Hillquit also defended the civil rights of radicals other than socialists. Correspondence and clippings in March, 1908, concern the case of Selig Silverman, a young anarchist accused of detonating a bomb in Union Square in New York City. A letter from Rosa Luxemburg of August 10, 1908, warns Hillquit about defending the anarchist.

At the Socialist Party National Convention in 1912, the selection of J. Mahlon Barnes as campaign manager resulted in a heated party controversy. The correspondence between June and August of that year pertains to a movement to recall Barnes.

Hillquit, like the majority of Socialist Party members, believed that education of the working class was imperative for attainment of the socialist state. Immediately after the founding of the party, he began speaking and writing activities designed to disseminate socialist propaganda and win converts to the party. Mostly in New York City, but also in other eastern cities, he presented the merits of socialism to both socialist and nonsocialist audiences. Drafts of his addresses and transcripts of many of his debates with party members and opponents of socialism are in the papers. The clippings include advertisements and reports of the debates and speeches. His first book, History of Socialism in the United States, was published in 1903 and subsequently translated into many other languages. Six years later he published Socialism in Theory and Practice, a brief exposition of socialist ideology. The papers for 1903 and 1909 contain letters thanking Hillquit for complimentary copies of his books and commenting upon his treatment of socialist history and ideology in America. A substantial number of book reviews are among the clippings.

In 1905, Hillquit, as co-trustee of the Carrie Rand estate, was instrumental in establishing the Rand School of Social Science. The founding and development of the Rand School are discussed in the 1905 and 1906 letters from William J. Ghent, first director of the school, the 1905 letters from John Spargo, and the 1906 correspondence with the French socialist Karl Kautsky. Almost every letter in the collection from George D. Herron, son-in-law of Mrs. Rand, and Algernon Lee, director of the school after 1909, contains information about the Rand School. Hillquit often lectured at the school, and invitations to speak and the transcripts of several of his lectures are among the papers.

To a large extent, the Socialist Party conducted its propaganda activities through the party press. Thus, selection of editors and business managers, editorial procedure, and finances are often subjects of the correspondence. There is information in the papers about the Jewish Daily Forward, the New York Call, the American Appeal, and the International Socialist Review. Hillquit acted as unofficial banker and treasurer for several of the publications and he often loaned money to journals that experienced financial difficulties. Correspondence from Benjamin Hanford, Algernon Lee, Job Harriman, William Mailly, and William J. Ghent indicates that Hillquit also loaned large sums of money to each of these men during their years of illness and inactivity.
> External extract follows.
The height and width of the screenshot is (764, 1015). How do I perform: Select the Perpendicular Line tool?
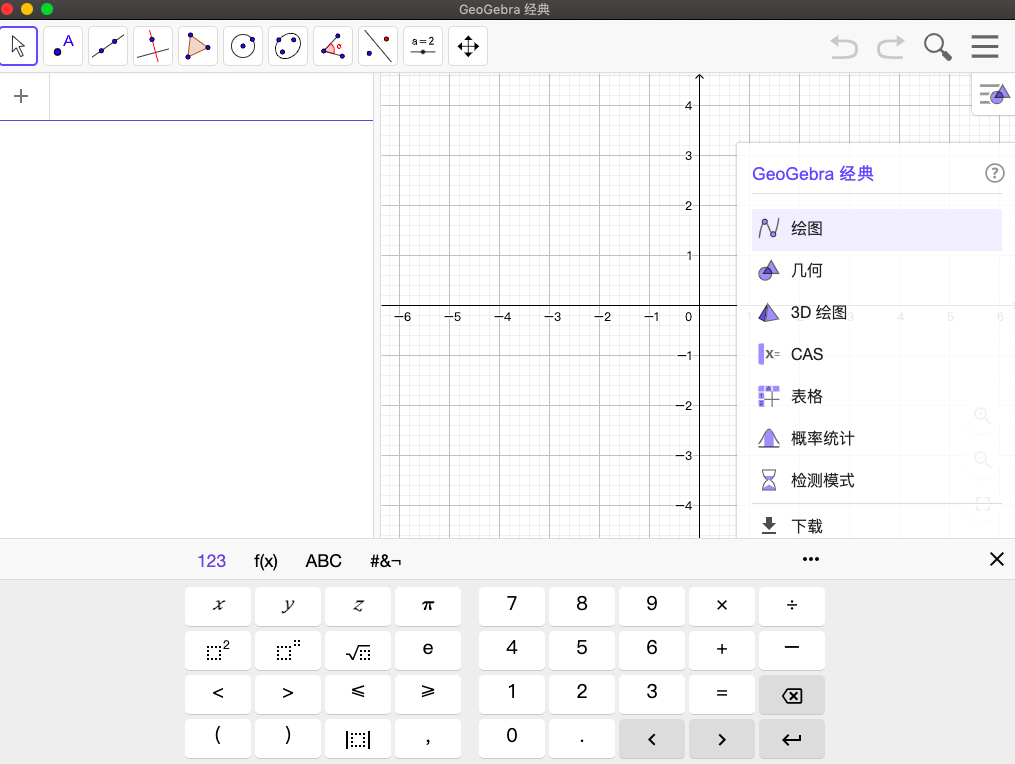(x=152, y=46)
Hillquit was first stricken with tuberculosis in 1912, and while he recuperated in Bermuda and Switzerland he wrote “Socialism, Promise or Menace?” with Father John A. Ryan. The papers for 1913 and 1914 include correspondence with Father Ryan, with the editors of Everybody's Magazine who commissioned and published the debate, and reviews of the debate as it appeared in book form.

Debates, speeches, and socialist writings reached a limited audience, whereas election campaigns reached the masses. Hillquit judged political campaigning to be the Socialist Party's most effective propaganda activity, and during his career he ran for many offices. In 1906, he conducted his first campaign for major office as the party nominee for New York's Ninth District congressional seat. Papers regarding this unsuccessful race include his opening speech, a campaign leaflet, and several newspaper clippings. One of Hillquit's supporters was Maxim Gorki, who was visiting America on a fund-raising tour for the Russian revolutionary movement. Gorki delivered several speeches and wrote a campaign appeal in support of Hillquit's candidacy. A draft of the appeal as well as the published circular are in the correspondence. As a result of Gorki's visit, he and Hillquit became close friends, and during the next two decades Hillquit acted as his American legal advisor and literary agent. The correspondence among Gorki, Hillquit, and Gorki's companion, Maria Andreeva Peskova, and the letters from Iwan Ladyschnikov and Raphael Rein Abramowitsch, officials of the Berlin-based agency which served exiled Russian revolutionary writers, are mostly concerned with Gorki's literary endeavors, but also include information about the Russian revolutionary movement.

In 1908, Hillquit again ran in the Ninth Congressional District. A speech, correspondence, and newspaper clippings document the campaign. Letters from Benjamin Hanford, the Socialist Party's vice-presidential nominee, contain caustic comments about the actions of Socialist Labor Party leader Daniel De Leon, who entered the race to prevent Hillquit's election. Hillquit did not run for office again until 1916, but speeches, campaign articles, and many requests for campaign assistance attest to his popularity as a speaker and campaigner for other Socialist Party candidates.

As a delegate to the International Socialist Congress at Hamburg in 1904, Hillquit met socialist representatives from all over the world who became friends and correspondents. After the Congress, Hillquit, as international secretary of the American Socialist Party, began receiving official communications from the International Socialist Bureau, and the international socialist movement is increasingly a topic of his correspondence. The papers also contain correspondence, credentials, reports, and clippings relating to the International Socialist Congresses at Stuttgart (1907) and Copenhagen (1910). A letter from Hillquit to his wife on August 30, 1910, depicts the attempt by the Socialist Party delegation to unseat Socialist Labor Party representative Daniel De Leon from the International Socialist Bureau.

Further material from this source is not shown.